That seems like a lot. Did I make a calculation error somewhere?
First, your missile is way too dense. You are using a stretched 75mm round, not something resembling a missile, which is not mainly dense metal.
Second, you used Traveller without any input from the Real World.
The Real World. The 155mm Cannon-launched Guided Projectile, commonly referred to at the "Copperhead", has the following dimensions and weight, to include packaging. That is the closest I could find readily on my computer to a 50 kilogram Traveller missile.
Weight is 138 pounds, or 62.6 kilograms. (I know that is 12.6 kilograms heavier than the maximum allowed 50 kilogram launcher-fired missile in Traveller, and it does not even have a propulsion system.)
Dimensions of round: 54 inches/1.371 meters by 155mm.
Packaged: 61 X 11.375 X 11 inches, weight 205.5 pounds, cube 4.4 cu. ft.
Packaged for shipping and storage: 6 projectiles per pallet, 1358 pounds
61 X 27.5 X 33 inches, cube 32 cu. ft.
With a cube of 32 cu. ft. for the pallet, you can get approximately 15 pallets per Traveller dTon. So, 90 missiles per dTon.
Now, the Copperhead is intended for firing in an atmosphere. Traveller missiles I assume are being fired in a vacuum, so no need for streamlining or ballistic shaping. The most likely shape will be something approximating a scaled-down Apollo capsule with service module or a Lunar Lander. Why those? Because you need steering jets to alter your powered trajectory, so missiles are probably going to be short and wide, and take up lots of space in packaging. I still have not figured out how you get a really long-endurance propulsion system into a missile of 50 kilograms, which is about the same as the current Sidewinder round. Burn time there is about 2 to 3 seconds. There must be some incredibly energetic propellants available.
The old Sparrow III, weighed about 500 pounds, 227 kilograms, was intended for atmosphere firing so had fins, not steering jets, and a burn time depending on the model of up to 10 seconds or so. Including firing speed, it peaked out at maybe Mach 3.5. So much for real-world physics.
As for the sand caster, that would depend on what actually is meant by "sand". Does this mean actual sand, precisely formed glass crystal to break up laser beams, and incidentally play havoc with any missile that runs into the sand cloud, a blend of minute, highly reflective aluminum shapes mixed with glass prisms, or what? Sand and gravel are listed in my Transportation Reference Manual at 90-105 pounds per cubic foot, dry and packed. That would mean a 50 kilogram container of sand would be about 1 cubic foot, so depending on the container shape, you could, in theory, stow between 476 to 494 containers of sand per Traveller dTon. At 476 containers per dTon, that would weight 23, 600 kilograms, or 23.6 metric tons per dTon. I suspect that actual stowage would be a lot less.

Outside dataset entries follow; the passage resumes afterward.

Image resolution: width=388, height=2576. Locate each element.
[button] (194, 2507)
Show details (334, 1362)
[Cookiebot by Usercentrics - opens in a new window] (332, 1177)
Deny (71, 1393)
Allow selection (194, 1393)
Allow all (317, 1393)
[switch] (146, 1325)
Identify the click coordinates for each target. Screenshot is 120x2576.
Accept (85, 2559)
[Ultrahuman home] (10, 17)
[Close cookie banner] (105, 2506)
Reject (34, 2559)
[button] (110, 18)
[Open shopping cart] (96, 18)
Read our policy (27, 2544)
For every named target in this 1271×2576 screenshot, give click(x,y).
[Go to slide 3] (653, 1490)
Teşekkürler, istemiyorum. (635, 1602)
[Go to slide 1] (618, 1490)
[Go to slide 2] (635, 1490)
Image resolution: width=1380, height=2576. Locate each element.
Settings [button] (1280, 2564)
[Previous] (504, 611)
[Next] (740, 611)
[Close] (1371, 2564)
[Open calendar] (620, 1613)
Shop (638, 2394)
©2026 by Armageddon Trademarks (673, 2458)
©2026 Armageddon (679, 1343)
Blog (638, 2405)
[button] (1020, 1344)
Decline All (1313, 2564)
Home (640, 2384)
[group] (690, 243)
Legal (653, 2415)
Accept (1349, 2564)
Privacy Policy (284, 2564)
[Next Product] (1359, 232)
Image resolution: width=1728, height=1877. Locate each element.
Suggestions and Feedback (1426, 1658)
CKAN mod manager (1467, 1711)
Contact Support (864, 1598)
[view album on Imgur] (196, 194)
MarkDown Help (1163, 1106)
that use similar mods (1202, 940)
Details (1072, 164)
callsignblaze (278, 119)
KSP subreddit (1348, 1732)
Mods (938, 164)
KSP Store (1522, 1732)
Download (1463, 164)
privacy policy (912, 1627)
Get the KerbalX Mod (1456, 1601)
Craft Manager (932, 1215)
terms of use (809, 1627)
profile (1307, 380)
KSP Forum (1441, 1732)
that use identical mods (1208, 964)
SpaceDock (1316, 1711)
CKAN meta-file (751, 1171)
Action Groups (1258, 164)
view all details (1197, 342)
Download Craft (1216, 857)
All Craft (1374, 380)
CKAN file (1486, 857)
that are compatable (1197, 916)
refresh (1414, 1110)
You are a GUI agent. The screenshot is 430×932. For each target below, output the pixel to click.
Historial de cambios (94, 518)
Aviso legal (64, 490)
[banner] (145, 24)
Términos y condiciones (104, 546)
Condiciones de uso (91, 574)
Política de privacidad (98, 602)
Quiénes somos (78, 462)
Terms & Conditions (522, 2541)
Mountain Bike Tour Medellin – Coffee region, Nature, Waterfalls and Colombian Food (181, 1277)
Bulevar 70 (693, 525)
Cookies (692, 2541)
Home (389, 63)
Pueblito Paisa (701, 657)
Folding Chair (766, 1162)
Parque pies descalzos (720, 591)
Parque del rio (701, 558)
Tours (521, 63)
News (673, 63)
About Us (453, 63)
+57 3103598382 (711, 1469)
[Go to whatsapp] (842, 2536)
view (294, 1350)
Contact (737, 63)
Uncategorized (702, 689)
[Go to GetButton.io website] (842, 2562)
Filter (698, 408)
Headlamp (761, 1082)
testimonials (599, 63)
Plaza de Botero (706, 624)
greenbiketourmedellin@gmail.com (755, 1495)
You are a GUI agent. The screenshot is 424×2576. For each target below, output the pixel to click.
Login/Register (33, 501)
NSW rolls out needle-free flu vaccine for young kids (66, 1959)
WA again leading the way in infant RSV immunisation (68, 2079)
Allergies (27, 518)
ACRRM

Also, remember that when you use sand, it will have about the same velocity and course vector as the ship when dispensed, and keep that velocity and course vector regardless of ship maneuvering, basically until either the gravitational force of a nearby planet, the solar gravitational pull, or some other gravitational force acts to change its direction. In theory, if the ship that dispenses it is going fast enough and outbound from the local sun, it could travel into interstellar space, still chugging along, but gradually dispersing into a larger and larger cloud of material. Note, this would not be good to encounter while traveling in the opposite direction.